**記述問題**
以下の資料のうち、「Where should I click to: Open」を含む行から始まり資料の末尾で終わる行を、両端を含め、空行を除いて番号付きリストに整形せよ。

**演習の入力**

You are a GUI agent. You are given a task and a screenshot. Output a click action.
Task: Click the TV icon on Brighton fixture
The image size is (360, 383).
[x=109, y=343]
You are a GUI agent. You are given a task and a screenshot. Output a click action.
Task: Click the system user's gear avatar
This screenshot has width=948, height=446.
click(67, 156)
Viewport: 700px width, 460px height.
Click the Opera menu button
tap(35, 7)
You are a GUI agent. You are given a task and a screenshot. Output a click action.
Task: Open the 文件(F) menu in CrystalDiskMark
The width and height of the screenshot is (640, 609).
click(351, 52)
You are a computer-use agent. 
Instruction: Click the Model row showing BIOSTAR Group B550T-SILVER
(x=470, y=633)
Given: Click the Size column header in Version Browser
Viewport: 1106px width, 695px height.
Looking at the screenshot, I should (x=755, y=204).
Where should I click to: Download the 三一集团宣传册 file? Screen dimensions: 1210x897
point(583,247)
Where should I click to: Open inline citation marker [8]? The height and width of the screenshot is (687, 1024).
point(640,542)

**課題の解答**
1. Where should I click to: Open inline citation marker [8]? The height and width of the screenshot is (687, 1024).
2. point(640,542)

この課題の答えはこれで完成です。